• **Tâche à réaliser**:
Mettez à jour le passage de l'extrait qui commence aux mots "Tout cela glisse" et s'arrête après "consacre sept ans.". Remplacez-y "psychanalyse" par "thérapie".

Homme, d'ailleurs? L'auteur jette le doute d'emblée, dans le chapitre I "Une peau d'Orphée" - et c'est là que réside le caractère subversif de l'ouvrage. La question posée est en effet: "De quel sexe êtes-vous?" Un effet appuyé par les (e) qui signalent l'accord féminin, comme si le personnage à qui s'adresse le narrateur peut être des deux sexes. Ce qui est le cas. Il en résulte une sensation étrange, qui sera forcément très diverse en fonction du lecteur ou de la lectrice puisque le chapitre I retrace une scène de sodomie. Face au lecteur, on trouve un personnage qui est un homme, forcément - élément actif de l'acte - mais auquel le narrateur affuble le pronom "elle". Tout cela, dans le contexte de la nuit, auquel l'auteur confère le pouvoir de l'inversion; il laisse ce royaume à la Lune, principe féminin.
Tout cela glisse avec adresse d'une image à l'autre, de façon presque ludique. Le chapitre II relate, en sept sous-chapitres, les sept séances de psychanalyse auxquelles le narrateur participe. Soudain, on passe du "vous", adressé au lecteur, au "je", synonyme d'introspection - introspection qui est, par définition, l'essence de toute analyse - celle-ci visant "à mettre jour à mes fins", comme le dit le narrateur. La relation patient/psy est, quelque part, artificielle; ici, elle se nimbe de désir, de la part de celui qui cherche à faire son deuil - un deuil auquel il consacre sept ans.

• **Données fournies**:
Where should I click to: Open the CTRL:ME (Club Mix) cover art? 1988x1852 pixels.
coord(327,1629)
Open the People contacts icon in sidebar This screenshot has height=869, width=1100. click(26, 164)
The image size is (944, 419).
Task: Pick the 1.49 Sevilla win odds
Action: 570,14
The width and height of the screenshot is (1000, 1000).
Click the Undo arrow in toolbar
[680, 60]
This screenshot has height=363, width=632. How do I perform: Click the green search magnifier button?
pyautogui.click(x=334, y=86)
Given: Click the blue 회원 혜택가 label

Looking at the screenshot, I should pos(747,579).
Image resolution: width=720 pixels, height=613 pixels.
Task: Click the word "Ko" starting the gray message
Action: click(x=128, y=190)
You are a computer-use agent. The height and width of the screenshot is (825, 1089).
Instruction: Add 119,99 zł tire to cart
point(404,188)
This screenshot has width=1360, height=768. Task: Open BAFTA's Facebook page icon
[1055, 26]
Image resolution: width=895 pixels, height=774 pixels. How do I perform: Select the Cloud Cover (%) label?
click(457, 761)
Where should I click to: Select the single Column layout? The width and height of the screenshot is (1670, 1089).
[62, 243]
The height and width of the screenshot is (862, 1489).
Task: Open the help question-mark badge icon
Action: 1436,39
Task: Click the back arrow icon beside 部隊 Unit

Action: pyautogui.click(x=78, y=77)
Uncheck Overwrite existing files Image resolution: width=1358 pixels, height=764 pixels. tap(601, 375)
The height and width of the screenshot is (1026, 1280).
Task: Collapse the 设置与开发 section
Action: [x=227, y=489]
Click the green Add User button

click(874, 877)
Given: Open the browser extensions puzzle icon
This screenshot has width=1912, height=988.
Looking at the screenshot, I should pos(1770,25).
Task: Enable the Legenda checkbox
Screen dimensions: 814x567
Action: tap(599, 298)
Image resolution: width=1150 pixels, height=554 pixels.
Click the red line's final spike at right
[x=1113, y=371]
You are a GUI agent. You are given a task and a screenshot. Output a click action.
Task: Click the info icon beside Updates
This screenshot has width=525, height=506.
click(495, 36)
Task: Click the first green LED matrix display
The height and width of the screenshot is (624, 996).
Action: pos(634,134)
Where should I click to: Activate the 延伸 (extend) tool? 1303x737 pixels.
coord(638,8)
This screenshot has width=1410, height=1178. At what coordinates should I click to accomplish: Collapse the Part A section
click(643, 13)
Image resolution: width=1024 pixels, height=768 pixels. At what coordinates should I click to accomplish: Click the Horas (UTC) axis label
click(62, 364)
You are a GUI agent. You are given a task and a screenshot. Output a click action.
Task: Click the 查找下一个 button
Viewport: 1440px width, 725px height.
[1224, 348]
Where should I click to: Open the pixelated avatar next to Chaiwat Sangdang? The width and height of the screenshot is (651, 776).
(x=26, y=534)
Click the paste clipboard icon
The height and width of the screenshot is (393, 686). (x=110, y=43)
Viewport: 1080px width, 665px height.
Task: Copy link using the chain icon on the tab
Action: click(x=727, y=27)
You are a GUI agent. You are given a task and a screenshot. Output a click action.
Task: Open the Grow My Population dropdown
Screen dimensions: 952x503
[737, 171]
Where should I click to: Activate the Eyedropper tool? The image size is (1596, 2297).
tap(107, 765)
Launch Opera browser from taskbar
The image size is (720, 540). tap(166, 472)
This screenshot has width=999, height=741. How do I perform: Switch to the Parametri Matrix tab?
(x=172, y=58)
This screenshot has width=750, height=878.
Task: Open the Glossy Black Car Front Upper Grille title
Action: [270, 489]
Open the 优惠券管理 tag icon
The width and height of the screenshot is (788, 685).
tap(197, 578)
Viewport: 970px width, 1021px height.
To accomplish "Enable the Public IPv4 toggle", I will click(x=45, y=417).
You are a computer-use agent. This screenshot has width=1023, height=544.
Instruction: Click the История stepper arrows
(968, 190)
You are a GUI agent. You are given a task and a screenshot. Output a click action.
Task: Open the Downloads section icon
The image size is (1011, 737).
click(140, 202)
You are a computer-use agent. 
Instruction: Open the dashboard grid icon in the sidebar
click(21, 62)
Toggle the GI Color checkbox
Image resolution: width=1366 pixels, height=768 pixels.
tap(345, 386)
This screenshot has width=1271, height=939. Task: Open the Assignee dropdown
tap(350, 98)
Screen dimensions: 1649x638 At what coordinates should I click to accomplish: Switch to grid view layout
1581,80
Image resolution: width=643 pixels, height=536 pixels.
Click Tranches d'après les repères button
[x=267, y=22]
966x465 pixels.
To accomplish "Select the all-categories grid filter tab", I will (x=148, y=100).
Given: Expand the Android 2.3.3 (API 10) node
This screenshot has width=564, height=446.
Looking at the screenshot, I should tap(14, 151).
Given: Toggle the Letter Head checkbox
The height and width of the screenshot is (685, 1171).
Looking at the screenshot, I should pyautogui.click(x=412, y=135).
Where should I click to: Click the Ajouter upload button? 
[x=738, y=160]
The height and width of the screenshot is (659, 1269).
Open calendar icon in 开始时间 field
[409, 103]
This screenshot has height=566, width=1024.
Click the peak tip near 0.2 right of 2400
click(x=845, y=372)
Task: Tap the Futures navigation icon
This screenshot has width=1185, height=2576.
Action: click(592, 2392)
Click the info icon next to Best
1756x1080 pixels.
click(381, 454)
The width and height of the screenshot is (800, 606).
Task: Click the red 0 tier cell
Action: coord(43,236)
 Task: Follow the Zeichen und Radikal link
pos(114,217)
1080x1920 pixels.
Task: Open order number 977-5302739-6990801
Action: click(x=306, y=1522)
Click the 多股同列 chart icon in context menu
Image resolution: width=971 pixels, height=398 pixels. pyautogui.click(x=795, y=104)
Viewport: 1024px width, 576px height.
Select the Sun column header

• **Réponse à la tâche**:
Tout cela glisse avec adresse d'une image à l'autre, de façon presque ludique. Le chapitre II relate, en sept sous-chapitres, les sept séances de thérapie auxquelles le narrateur participe. Soudain, on passe du "vous", adressé au lecteur, au "je", synonyme d'introspection - introspection qui est, par définition, l'essence de toute analyse - celle-ci visant "à mettre jour à mes fins", comme le dit le narrateur. La relation patient/psy est, quelque part, artificielle; ici, elle se nimbe de désir, de la part de celui qui cherche à faire son deuil - un deuil auquel il consacre sept ans.